──────── Input ────────

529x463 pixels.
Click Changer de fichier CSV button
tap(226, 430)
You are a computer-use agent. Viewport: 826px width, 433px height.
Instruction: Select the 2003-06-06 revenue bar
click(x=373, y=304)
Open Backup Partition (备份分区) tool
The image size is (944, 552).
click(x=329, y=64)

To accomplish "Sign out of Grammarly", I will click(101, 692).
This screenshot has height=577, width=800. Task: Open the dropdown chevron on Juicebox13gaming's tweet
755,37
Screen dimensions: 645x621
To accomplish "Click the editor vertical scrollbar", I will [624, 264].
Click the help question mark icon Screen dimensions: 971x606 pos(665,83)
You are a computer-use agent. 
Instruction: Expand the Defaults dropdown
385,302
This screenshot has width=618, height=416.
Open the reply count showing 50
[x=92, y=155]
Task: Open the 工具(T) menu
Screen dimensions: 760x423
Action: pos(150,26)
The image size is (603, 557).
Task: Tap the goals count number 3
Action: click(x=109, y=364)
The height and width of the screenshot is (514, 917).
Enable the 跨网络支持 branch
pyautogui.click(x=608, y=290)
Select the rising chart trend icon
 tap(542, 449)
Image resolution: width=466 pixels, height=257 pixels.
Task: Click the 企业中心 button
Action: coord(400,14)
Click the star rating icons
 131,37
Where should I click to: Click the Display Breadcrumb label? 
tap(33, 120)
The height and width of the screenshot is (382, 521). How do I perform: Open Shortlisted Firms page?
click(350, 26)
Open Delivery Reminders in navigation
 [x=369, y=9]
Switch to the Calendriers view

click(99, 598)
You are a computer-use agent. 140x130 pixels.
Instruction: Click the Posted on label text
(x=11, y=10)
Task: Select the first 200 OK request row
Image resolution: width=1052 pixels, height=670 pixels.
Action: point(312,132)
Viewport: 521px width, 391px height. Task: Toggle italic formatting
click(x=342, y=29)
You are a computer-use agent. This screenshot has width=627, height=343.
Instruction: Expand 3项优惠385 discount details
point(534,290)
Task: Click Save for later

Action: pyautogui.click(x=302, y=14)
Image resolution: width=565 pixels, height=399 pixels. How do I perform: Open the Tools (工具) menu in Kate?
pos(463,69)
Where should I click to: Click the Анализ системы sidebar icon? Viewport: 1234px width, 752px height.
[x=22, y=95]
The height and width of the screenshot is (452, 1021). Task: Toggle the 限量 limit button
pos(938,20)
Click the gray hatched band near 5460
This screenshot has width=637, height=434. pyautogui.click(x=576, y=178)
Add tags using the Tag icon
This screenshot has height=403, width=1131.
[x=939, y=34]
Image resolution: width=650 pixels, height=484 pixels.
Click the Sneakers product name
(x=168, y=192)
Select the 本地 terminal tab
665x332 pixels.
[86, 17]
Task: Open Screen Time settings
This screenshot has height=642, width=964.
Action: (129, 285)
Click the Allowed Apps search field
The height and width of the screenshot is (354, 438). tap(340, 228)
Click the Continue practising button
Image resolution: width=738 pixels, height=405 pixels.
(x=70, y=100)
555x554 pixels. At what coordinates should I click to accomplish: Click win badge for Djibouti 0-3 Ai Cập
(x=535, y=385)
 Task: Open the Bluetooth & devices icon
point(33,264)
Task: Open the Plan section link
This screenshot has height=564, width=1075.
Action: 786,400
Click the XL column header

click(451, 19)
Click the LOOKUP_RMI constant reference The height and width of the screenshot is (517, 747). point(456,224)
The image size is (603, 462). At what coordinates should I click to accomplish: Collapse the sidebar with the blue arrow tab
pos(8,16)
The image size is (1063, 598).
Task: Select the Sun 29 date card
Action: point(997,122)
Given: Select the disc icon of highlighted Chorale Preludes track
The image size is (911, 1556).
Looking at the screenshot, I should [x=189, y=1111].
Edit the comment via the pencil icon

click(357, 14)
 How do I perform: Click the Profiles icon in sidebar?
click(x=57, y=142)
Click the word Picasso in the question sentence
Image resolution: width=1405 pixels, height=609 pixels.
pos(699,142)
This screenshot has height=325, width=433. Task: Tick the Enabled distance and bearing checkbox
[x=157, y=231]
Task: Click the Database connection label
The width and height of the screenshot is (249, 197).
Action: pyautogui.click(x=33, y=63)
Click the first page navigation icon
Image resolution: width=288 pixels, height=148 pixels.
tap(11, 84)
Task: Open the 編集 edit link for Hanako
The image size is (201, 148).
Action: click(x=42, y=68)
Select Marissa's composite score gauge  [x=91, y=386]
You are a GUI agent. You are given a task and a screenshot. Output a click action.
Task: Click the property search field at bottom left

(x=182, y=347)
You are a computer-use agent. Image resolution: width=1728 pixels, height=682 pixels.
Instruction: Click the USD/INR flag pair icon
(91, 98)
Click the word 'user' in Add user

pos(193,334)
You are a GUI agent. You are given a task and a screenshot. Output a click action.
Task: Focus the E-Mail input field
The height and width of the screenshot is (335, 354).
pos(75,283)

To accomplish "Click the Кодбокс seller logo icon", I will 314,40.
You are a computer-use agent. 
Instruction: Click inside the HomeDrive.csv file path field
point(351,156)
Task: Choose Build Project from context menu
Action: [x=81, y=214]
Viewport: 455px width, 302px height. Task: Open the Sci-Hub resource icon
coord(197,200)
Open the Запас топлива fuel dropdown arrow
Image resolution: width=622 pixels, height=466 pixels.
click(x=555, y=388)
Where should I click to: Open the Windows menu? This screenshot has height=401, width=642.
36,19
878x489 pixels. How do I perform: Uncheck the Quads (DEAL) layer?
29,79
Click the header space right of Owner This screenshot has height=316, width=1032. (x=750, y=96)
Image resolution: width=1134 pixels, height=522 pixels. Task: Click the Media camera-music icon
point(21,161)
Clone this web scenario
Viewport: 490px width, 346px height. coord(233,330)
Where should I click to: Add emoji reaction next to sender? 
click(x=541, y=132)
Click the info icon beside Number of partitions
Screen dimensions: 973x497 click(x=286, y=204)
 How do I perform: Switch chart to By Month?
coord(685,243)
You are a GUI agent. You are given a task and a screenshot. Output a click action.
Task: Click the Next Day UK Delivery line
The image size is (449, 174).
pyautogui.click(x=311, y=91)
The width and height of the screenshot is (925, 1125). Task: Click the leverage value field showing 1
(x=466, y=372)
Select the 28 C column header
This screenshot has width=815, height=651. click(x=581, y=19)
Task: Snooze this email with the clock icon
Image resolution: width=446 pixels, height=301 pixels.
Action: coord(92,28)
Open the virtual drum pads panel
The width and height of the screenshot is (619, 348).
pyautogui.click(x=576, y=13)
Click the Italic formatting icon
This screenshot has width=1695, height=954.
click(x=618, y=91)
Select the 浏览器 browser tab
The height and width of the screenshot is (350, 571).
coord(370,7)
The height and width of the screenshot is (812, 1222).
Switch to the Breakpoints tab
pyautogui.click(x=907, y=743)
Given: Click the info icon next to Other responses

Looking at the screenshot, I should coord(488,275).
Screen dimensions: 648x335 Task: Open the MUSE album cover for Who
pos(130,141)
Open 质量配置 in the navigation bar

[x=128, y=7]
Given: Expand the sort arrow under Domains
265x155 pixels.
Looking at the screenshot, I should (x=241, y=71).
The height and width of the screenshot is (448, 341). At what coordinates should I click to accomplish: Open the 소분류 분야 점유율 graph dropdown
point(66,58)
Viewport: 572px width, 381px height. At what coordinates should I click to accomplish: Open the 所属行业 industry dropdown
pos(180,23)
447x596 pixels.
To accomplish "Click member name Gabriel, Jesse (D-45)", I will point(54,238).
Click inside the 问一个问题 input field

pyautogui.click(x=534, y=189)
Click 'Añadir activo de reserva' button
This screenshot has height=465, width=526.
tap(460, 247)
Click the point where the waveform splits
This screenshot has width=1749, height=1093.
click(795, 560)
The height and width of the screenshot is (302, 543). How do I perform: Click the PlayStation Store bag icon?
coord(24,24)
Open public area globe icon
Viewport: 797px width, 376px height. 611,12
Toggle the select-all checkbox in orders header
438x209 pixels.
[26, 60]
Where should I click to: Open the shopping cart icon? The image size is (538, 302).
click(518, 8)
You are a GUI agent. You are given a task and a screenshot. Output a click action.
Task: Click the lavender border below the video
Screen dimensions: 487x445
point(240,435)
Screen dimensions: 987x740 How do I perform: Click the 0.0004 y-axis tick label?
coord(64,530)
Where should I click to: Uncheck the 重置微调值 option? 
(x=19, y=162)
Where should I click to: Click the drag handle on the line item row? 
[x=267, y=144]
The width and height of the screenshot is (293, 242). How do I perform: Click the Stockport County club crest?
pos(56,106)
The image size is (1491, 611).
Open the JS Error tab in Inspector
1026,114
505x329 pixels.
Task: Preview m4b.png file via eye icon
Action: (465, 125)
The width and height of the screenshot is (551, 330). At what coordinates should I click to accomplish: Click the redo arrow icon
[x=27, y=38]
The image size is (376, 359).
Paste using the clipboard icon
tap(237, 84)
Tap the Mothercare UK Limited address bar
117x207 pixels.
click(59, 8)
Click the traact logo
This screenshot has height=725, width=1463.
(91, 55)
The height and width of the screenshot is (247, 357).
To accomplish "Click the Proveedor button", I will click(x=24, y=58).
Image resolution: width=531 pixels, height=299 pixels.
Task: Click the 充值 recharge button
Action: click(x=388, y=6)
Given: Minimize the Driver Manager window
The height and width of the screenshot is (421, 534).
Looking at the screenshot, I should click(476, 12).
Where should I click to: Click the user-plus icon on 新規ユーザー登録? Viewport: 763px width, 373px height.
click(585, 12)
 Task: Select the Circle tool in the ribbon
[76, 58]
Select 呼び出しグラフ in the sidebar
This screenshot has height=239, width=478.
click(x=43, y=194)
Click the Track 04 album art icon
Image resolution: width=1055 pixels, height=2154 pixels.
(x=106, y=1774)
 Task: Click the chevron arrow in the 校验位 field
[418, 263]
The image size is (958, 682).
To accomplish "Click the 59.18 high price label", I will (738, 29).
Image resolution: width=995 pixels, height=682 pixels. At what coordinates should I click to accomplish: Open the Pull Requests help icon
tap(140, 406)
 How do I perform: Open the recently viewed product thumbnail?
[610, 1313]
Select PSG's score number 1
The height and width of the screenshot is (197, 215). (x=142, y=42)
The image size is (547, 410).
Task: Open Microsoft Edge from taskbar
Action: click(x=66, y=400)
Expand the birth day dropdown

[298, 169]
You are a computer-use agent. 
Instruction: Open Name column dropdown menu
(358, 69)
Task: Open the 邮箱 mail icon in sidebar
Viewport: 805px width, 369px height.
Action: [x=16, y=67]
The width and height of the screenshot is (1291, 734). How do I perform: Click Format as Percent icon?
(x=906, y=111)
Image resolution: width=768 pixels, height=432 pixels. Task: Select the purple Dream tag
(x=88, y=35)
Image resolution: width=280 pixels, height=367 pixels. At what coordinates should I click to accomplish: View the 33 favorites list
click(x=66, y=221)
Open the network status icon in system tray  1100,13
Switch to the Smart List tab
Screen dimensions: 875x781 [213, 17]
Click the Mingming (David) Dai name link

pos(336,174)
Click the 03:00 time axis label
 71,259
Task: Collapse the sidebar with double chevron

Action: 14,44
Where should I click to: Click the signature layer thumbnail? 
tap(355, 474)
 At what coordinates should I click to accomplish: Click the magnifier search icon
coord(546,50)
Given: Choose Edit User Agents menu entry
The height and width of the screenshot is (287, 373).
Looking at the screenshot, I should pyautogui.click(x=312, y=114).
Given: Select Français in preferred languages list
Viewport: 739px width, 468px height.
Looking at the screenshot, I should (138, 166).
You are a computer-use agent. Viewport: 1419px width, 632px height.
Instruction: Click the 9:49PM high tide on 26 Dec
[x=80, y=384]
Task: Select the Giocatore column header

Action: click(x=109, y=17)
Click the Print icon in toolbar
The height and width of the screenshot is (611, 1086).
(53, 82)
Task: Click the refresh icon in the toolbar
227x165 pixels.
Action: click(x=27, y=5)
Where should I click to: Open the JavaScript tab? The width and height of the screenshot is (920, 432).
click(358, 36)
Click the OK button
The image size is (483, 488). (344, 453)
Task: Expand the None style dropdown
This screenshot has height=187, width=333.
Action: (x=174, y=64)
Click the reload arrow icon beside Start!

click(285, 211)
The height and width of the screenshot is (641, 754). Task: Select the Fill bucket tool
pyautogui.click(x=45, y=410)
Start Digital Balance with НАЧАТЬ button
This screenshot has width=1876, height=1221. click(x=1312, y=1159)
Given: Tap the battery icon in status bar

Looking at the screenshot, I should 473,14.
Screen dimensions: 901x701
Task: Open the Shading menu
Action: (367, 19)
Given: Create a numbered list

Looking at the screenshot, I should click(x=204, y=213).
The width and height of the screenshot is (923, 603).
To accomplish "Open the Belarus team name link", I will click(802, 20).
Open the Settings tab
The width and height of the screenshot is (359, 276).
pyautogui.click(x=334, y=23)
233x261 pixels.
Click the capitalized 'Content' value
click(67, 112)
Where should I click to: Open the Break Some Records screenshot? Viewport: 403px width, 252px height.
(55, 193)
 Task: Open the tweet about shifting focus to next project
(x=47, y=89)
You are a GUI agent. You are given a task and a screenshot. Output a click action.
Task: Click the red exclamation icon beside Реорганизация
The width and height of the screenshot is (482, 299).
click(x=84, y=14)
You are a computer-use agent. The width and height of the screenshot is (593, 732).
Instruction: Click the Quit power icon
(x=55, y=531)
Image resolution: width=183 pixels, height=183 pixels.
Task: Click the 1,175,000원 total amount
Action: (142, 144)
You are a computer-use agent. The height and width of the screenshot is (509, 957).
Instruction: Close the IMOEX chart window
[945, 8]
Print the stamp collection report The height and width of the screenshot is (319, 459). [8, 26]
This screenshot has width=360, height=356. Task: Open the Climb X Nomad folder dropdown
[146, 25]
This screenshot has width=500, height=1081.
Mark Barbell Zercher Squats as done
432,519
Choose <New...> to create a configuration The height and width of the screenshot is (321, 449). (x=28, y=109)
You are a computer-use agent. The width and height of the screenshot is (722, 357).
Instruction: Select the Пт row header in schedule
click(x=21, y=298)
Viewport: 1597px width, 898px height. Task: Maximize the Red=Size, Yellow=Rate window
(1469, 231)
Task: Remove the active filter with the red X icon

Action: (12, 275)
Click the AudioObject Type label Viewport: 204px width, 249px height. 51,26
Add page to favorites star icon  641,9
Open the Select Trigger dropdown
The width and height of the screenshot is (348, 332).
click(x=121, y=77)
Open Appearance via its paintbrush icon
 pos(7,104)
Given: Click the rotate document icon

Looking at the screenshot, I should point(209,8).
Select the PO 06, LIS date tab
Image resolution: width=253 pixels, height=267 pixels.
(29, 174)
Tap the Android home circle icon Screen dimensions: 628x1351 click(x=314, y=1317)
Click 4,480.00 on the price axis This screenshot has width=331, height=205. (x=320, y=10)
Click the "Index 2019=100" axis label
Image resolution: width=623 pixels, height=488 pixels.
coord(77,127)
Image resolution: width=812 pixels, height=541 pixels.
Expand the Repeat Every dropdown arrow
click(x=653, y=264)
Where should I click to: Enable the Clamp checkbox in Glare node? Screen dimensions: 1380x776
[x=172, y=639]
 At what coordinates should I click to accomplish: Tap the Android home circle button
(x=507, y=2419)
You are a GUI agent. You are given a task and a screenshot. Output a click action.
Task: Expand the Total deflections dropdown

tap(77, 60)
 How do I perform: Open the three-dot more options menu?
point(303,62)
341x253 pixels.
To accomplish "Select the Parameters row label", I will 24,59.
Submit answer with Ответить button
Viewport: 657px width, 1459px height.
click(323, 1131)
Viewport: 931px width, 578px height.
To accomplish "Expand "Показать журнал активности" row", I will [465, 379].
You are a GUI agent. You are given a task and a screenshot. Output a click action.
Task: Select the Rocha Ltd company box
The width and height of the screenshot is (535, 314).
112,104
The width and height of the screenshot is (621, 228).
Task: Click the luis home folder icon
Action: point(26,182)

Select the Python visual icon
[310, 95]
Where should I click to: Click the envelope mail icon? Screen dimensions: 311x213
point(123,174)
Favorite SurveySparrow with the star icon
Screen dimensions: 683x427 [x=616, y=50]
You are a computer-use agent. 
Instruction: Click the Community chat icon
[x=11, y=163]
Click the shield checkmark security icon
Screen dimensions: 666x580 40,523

────────

» Problem requirements
From the first line of the records through the line with "You are a computer-use agent. Viewport: 826px", retype everything word for word, including both ends.

» Response
529x463 pixels.
Click Changer de fichier CSV button
tap(226, 430)
You are a computer-use agent. Viewport: 826px width, 433px height.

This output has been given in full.